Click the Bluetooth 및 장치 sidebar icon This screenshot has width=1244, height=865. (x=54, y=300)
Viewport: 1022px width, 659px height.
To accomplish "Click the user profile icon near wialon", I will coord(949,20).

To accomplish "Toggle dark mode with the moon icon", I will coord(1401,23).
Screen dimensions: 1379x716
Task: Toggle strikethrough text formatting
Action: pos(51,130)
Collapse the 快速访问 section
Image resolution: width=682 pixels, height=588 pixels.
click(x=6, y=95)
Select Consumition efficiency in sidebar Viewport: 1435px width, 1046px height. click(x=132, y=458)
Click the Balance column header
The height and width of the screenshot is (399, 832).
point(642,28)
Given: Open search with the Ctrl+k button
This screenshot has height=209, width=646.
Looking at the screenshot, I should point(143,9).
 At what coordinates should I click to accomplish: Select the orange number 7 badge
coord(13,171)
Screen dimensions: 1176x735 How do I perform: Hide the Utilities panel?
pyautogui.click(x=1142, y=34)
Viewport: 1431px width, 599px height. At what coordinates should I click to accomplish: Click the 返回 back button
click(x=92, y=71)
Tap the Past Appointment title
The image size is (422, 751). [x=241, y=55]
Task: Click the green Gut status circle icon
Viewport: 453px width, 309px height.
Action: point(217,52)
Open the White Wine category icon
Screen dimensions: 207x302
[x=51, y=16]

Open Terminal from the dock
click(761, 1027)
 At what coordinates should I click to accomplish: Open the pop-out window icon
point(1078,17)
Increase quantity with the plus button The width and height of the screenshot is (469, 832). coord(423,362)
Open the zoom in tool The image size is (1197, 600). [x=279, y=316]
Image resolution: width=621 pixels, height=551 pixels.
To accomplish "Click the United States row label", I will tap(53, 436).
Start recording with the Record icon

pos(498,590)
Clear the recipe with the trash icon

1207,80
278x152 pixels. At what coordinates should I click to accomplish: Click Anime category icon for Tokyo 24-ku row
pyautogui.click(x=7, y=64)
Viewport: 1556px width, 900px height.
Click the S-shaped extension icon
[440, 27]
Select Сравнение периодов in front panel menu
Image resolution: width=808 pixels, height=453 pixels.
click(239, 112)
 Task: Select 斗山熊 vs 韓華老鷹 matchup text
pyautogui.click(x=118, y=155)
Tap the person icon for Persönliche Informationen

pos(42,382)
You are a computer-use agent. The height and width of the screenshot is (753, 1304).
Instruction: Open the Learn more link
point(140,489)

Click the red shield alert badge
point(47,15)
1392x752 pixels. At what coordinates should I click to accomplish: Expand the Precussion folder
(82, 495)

========

Copy the lines above word for word, from the first line to the last.

_Exercise output_
Click the Bluetooth 및 장치 sidebar icon This screenshot has width=1244, height=865. (x=54, y=300)
Viewport: 1022px width, 659px height.
To accomplish "Click the user profile icon near wialon", I will coord(949,20).

To accomplish "Toggle dark mode with the moon icon", I will coord(1401,23).
Screen dimensions: 1379x716
Task: Toggle strikethrough text formatting
Action: pos(51,130)
Collapse the 快速访问 section
Image resolution: width=682 pixels, height=588 pixels.
click(x=6, y=95)
Select Consumition efficiency in sidebar Viewport: 1435px width, 1046px height. click(x=132, y=458)
Click the Balance column header
The height and width of the screenshot is (399, 832).
point(642,28)
Given: Open search with the Ctrl+k button
This screenshot has height=209, width=646.
Looking at the screenshot, I should point(143,9).
 At what coordinates should I click to accomplish: Select the orange number 7 badge
coord(13,171)
Screen dimensions: 1176x735 How do I perform: Hide the Utilities panel?
pyautogui.click(x=1142, y=34)
Viewport: 1431px width, 599px height. At what coordinates should I click to accomplish: Click the 返回 back button
click(x=92, y=71)
Tap the Past Appointment title
The image size is (422, 751). [x=241, y=55]
Task: Click the green Gut status circle icon
Viewport: 453px width, 309px height.
Action: point(217,52)
Open the White Wine category icon
Screen dimensions: 207x302
[x=51, y=16]

Open Terminal from the dock
click(761, 1027)
 At what coordinates should I click to accomplish: Open the pop-out window icon
point(1078,17)
Increase quantity with the plus button The width and height of the screenshot is (469, 832). coord(423,362)
Open the zoom in tool The image size is (1197, 600). [x=279, y=316]
Image resolution: width=621 pixels, height=551 pixels.
To accomplish "Click the United States row label", I will tap(53, 436).
Start recording with the Record icon

pos(498,590)
Clear the recipe with the trash icon

1207,80
278x152 pixels. At what coordinates should I click to accomplish: Click Anime category icon for Tokyo 24-ku row
pyautogui.click(x=7, y=64)
Viewport: 1556px width, 900px height.
Click the S-shaped extension icon
[440, 27]
Select Сравнение периодов in front panel menu
Image resolution: width=808 pixels, height=453 pixels.
click(239, 112)
 Task: Select 斗山熊 vs 韓華老鷹 matchup text
pyautogui.click(x=118, y=155)
Tap the person icon for Persönliche Informationen

pos(42,382)
You are a computer-use agent. The height and width of the screenshot is (753, 1304).
Instruction: Open the Learn more link
point(140,489)

Click the red shield alert badge
point(47,15)
1392x752 pixels. At what coordinates should I click to accomplish: Expand the Precussion folder
(82, 495)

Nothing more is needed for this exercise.